In deze zaak heeft de Maatschap [naam 1] beroep ingesteld tegen een besluit van de minister van Landbouw, Natuur en Voedselkwaliteit over de uitbetaling van betalingsrechten en vergroeningsbetaling voor het jaar 2018. Het primaire besluit, genomen op 20 september 2019, stelde een randvoorwaardenkorting van 100% vast, waardoor appellante geen uitbetaling ontving. Na een bezwaarprocedure werd dit besluit op 31 mei 2021 vervangen door een vervangingsbesluit, waarin de randvoorwaardenkorting werd verlaagd naar 80% en een bedrag van € 7.078,54 werd vastgesteld voor de basis- en vergroeningsbetaling.
Appellante was het niet eens met de opgelegde korting en stelde dat de bekendmaking van het besluit over de randvoorwaardenkorting niet correct was, waardoor zij niet adequaat haar belangen kon verdedigen. Het College van Beroep voor het Bedrijfsleven overwoog dat het beroep tegen het bestreden besluit niet-ontvankelijk was, omdat dit was vervangen door het vervangingsbesluit.

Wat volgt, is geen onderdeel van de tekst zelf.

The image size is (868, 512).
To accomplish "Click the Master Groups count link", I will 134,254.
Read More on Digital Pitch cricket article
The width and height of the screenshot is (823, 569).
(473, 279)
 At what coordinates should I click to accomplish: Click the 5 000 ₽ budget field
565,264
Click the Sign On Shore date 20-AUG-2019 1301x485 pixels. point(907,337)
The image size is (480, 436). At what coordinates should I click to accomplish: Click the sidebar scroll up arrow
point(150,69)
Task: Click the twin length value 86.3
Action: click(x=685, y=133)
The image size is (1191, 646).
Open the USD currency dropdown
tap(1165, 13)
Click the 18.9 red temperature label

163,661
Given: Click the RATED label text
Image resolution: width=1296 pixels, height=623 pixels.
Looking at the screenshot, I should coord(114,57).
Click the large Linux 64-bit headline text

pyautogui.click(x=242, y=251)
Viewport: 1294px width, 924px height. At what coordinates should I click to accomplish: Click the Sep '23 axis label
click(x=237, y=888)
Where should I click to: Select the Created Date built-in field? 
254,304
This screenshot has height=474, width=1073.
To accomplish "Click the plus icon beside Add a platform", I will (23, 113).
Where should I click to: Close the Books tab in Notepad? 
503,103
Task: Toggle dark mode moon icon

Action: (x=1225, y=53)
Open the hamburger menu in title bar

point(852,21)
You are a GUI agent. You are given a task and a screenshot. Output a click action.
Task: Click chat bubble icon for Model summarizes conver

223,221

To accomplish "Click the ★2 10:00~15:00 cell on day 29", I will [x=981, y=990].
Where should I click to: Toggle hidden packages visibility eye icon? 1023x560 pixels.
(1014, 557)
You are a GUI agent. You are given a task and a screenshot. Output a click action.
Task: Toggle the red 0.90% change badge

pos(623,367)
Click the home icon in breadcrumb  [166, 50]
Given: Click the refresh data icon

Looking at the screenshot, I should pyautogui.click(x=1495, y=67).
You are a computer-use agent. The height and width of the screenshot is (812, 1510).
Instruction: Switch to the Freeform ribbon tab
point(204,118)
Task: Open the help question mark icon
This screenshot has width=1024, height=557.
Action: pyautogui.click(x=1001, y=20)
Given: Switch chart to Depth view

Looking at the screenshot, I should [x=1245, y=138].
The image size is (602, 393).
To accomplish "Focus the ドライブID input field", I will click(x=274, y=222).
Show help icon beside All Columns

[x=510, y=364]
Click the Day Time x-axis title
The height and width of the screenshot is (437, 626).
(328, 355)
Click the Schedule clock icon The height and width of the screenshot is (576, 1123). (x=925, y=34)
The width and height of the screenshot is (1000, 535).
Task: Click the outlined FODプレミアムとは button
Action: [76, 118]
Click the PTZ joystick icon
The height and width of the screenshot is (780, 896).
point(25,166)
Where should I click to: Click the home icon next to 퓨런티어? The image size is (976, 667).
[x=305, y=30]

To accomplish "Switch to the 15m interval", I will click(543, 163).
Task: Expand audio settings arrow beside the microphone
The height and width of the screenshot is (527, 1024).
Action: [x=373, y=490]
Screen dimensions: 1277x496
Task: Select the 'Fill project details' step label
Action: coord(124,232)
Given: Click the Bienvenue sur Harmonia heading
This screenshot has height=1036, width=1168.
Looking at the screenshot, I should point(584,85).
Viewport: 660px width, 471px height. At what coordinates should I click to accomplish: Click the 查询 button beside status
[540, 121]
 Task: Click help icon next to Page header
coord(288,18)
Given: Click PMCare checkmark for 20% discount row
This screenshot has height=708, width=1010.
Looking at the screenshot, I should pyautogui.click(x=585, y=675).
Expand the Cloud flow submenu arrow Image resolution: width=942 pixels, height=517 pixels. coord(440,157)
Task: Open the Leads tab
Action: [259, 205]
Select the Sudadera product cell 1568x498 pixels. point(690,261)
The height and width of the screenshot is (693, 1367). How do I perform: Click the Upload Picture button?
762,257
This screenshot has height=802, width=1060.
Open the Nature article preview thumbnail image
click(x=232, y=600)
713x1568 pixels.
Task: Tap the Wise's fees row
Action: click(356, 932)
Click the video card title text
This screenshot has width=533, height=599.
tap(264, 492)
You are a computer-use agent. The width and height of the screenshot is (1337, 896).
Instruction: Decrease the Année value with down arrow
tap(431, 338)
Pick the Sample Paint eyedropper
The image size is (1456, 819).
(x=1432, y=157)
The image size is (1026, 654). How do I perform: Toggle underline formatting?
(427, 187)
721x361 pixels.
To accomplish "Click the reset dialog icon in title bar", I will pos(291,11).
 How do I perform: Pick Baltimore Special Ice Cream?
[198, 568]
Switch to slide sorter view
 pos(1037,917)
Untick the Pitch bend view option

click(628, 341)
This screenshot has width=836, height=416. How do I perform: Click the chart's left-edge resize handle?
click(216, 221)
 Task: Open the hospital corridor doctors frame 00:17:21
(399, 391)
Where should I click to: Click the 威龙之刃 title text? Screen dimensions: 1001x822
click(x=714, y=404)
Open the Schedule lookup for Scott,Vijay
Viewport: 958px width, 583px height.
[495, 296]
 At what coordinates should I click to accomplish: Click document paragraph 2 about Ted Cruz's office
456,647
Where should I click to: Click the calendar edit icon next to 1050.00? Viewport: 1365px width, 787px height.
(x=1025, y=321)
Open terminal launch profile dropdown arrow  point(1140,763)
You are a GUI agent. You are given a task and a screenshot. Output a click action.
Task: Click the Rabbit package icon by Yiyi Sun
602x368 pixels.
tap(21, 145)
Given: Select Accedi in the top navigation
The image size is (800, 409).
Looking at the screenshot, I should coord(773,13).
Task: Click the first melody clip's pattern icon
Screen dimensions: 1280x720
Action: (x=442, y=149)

Het College oordeelde dat de randvoorwaardenkorting in rechte vaststond en dat appellante geen grond had voor haar betoog dat de korting disproportioneel was. De belangenafweging was beperkt door de wettelijke voorschriften, waardoor er geen ruimte was voor een andere beoordeling.
Het College heeft verweerder veroordeeld in de proceskosten van appellante, vastgesteld op € 1.518,-, en het betaalde griffierecht van € 354,- aan appellante te vergoeden. De uitspraak werd openbaar uitgesproken op 25 januari 2022.